After a pair of disappointing results on the world stage, there’s a changing of the guard at Hockey Canada.
On Tuesday, the organization announced that head coach Troy Ryan and general manager Gina Kingsbury will not return to the Canadian National Women’s Team for the 2026-27 season.jjm
In a statement, Hockey Canada president and CEO Katherine Henderson stated how grateful the organization is for Ryan and Kingsbury’s efforts over the past several years.
“Hockey Canada is extremely grateful for the commitment, passion and expertise that Gina and Troy displayed each time they represented Canada with our National Women’s Team,” Henderson said. “We cannot thank them both enough for providing world-class treatment to our women’s hockey program and exemplifying what it means to be a leader on the international stage.”

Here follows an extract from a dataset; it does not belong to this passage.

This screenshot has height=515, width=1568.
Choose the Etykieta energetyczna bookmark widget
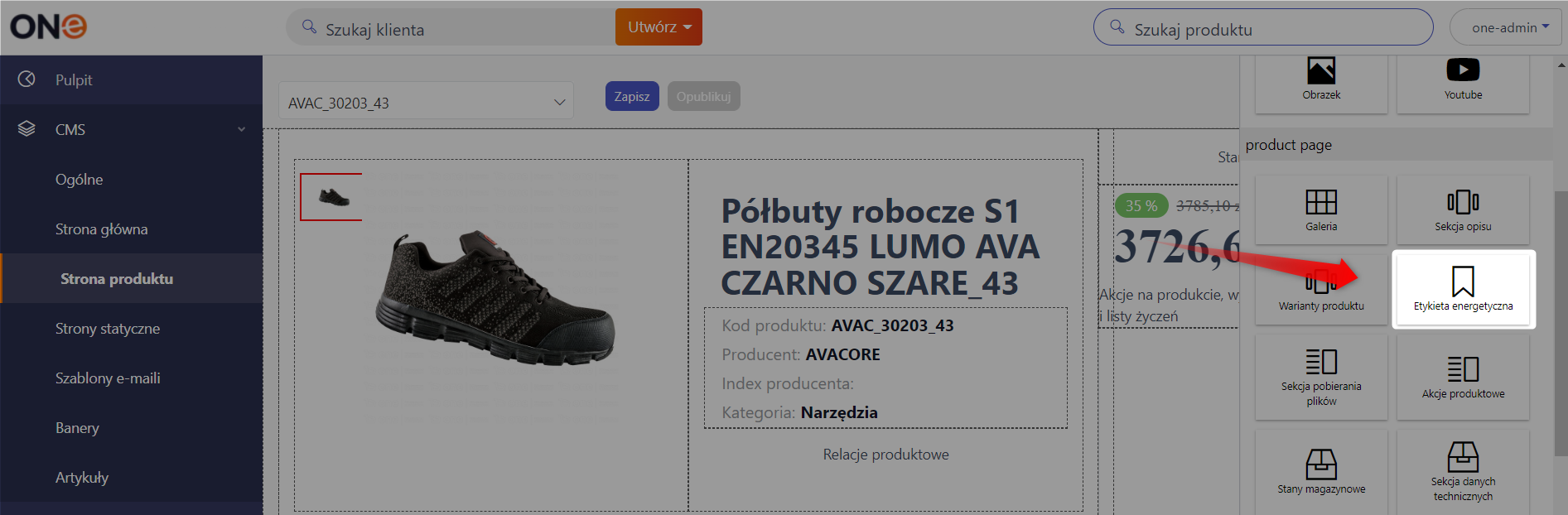coord(1463,289)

The announcement comes just over three months after Canada fell short of winning a second straight gold medal at the Winter Olympics, losing the championship game in overtime to the rival United States in Milan. It was the culmination of 10 months of failure by the teams Ryan and Kingsbury had put together. The Canadians lost both games to the U.S. at the 2025 IIHF Women’s World Championship, before being embarrassed in the four-game Rivalry Series late last year. Paired up with two defeats at the Winter Games, including a 5-0 decimation in the round-robin, questions about the duo’s ability to run the program came into question.
Ryan had been the head coach of the national team since 2020 after serving for a couple of years as an assistant. He helped the team get out of some dark times, guiding the team to three world champions and gold at the 2022 Beijing Olympics. Kingsbury had been part of the team’s hockey operations since the 2018-19 season, serving as GM prior to the 2024 Women’s Worlds. The criticism for their roster construction came as they continued to rely on aging veterans, while the United States had managed to utilize younger talent – like Caroline Harvey, Laila Edwards and Abbey Murphy – to carry the program to two of the past three world championships and this year’s Olympics.
The search for a new GM is underway, with the successor tasked with finding the program’s next head coach. Hockey Canada is certainly working under a deadline, as the 2026 Women’s Worlds in Denmark is set to begin on Nov. 6.
Ryan and Kingsbury aren’t totally out of work. Kingsbury remains the GM of the PWHL’s Toronto Sceptres, while Ryan was hired last week as the new head coach and GM of the expansion franchise in San Jose.